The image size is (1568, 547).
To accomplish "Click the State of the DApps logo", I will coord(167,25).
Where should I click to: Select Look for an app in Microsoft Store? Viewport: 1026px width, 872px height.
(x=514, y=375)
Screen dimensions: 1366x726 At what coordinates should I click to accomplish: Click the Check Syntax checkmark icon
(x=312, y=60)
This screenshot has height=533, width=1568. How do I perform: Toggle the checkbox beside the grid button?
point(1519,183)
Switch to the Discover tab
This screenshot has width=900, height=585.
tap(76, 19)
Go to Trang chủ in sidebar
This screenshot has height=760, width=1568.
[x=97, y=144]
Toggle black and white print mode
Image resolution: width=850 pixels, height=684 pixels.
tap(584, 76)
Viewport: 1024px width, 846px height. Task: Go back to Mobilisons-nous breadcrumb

--*--

Set each line down exactly, beginning at the one containing "Screen dimensions: 1366x726" and ending at the last line of the material above.

RESULT OF THIS EXERCISE >>
Screen dimensions: 1366x726 At what coordinates should I click to accomplish: Click the Check Syntax checkmark icon
(x=312, y=60)
This screenshot has height=533, width=1568. How do I perform: Toggle the checkbox beside the grid button?
point(1519,183)
Switch to the Discover tab
This screenshot has width=900, height=585.
tap(76, 19)
Go to Trang chủ in sidebar
This screenshot has height=760, width=1568.
[x=97, y=144]
Toggle black and white print mode
Image resolution: width=850 pixels, height=684 pixels.
tap(584, 76)
Viewport: 1024px width, 846px height. Task: Go back to Mobilisons-nous breadcrumb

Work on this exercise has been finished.